We consider competitors as:

  1. Have enough cash flow to have a sustained R&D effort to complete not just a humanoid robot, but the infrastructure to enable a robot to be directed into people’s homes and keep track of tasks/services provided.

  2. Have a fleet of vehicles or a plausible ability to get such within three years (millions of vehicles).

  3. Have consumer-ready brand/trust to be welcomed into the home.

To get a better understanding of the everything-as-a-service market, we visited Electric Sheep, a Silicon Valley-based company that is making a variety of robots to do landscaping work. It bought a landscaping company to get the customers and employees to train the robots. Unlike other grass-cutting robots, theirs are generalizable. That means they don’t need a wire around the lawn to show the robot where it can and can’t go: it learns that by “seeing” the lawn, just like a human.

Humans are still needed to get the robot off the truck and to do other tasks that their robots can’t yet do (which are, for now, mostly focused on cutting grass, even though there are many other things that their landscaping company does). 

Electric Sheep already is doing “lawn mowing as a service” and is prepared for when humanoids get good enough to do the other jobs. Founder, Naganand Murty told us that he sees a humanoid robot that’s good enough for his tasks to be a decade away.

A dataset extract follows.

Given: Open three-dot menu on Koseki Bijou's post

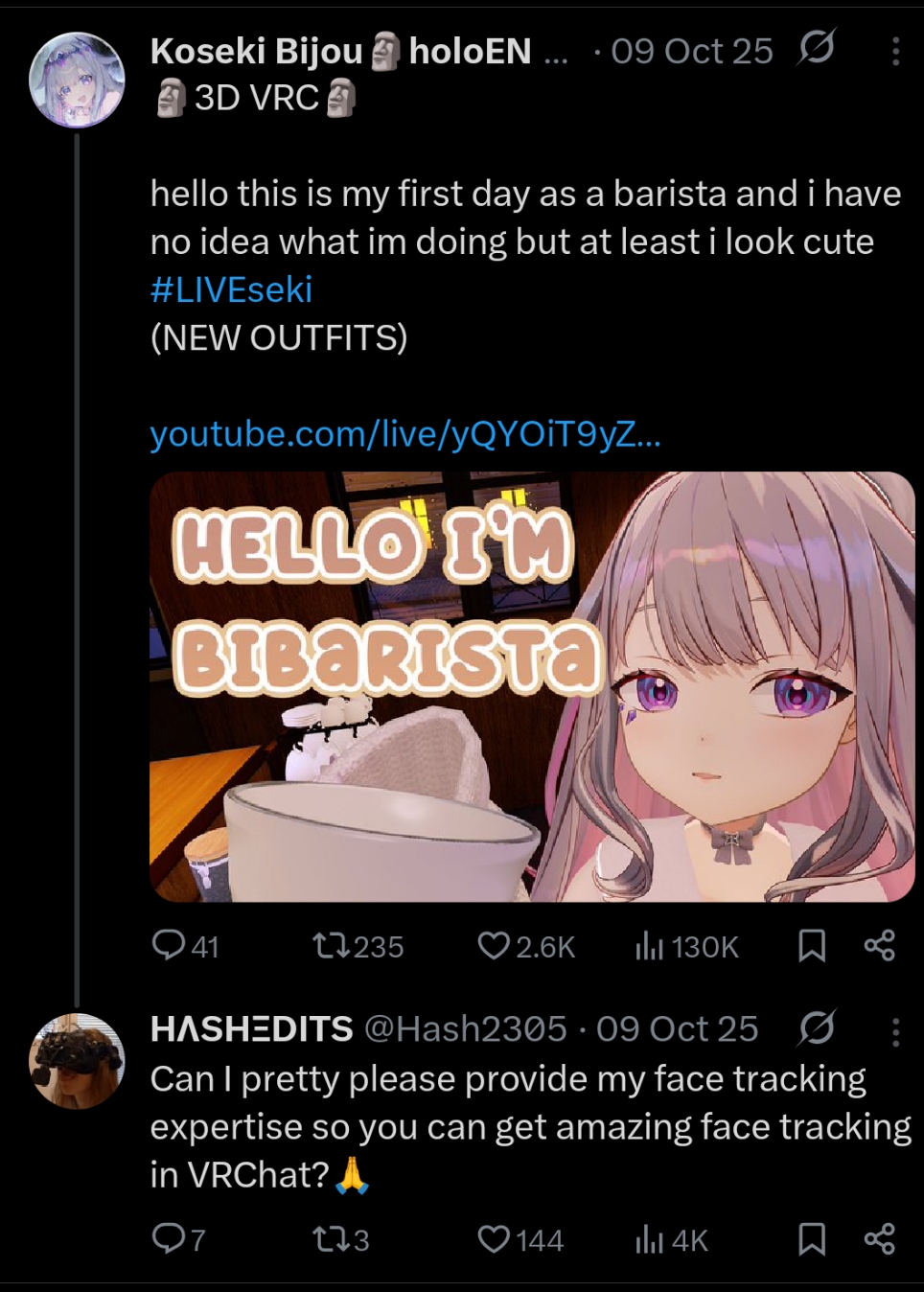Looking at the screenshot, I should [895, 52].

He decided to make a two-wheeled robot that can push around specialized tools, which they introduced last week, named “Verdie.” He says the AI job of training such a robot is a lot easier than building a humanoid and can do lawn care tasks better than a humanoid will be able to do for years.

Others, like Eric Jang, founder of 1X Technologies, another humanoid robot manufacturer, said on a post on X that all AI roads lead to robotics. and that the industry could get there a lot faster than that.

It is the ability to bring other robots to your businesses or homes (like Electric Sheep’s Verdie) that unlocks the huge total addressable market and brings us all into everything as a service that has both us, as well as many investors, excited.

Just Three Things

According to Scoble and Cronin, the top three relevant happenings last week

Humanoid robotics startup Figure receives $675M in Series B funding, valued at $2.6B

Figure received funding from Microsoft, OpenAI Startup Fund, NVIDIA, Bezos Expeditions, Parkway Venture Capital, Intel Capital, Align Ventures, and ARK Invest. Its humanoid robot, called Figure 01, has already been employed by BMW for an automotive manufacturing facility and is designed to mitigate workforce shortages and manage tasks that are too dangerous for human workers. Figure is facing competition from Tesla with their Optimus robot and Boston Dynamics. Ars Technica

Smart glasses from Apple? A possibility

According to an article from Bloomberg’s Mark Gurman, Apple is mulling whether or not to offer smart glasses like those from Meta and Amazon. It’s also considering designing a fitness ring and AirPods with cameras. We think that Apple producing smart glasses will serve as a bridge to their Apple glasses that may be offered around 2028. Bloomberg

Google announces Genie which can transform a single image into a virtual game

Google has developed something extraordinary with Genie. It’s in research preview mode and illustrates playable worlds could be generated from a single image, sketch or text prompt. Although it’s wonderful, it’s still quite crude looking. It’ll take more time to develop into a more elegant and easily orchestrated tool. Tom’s Guide.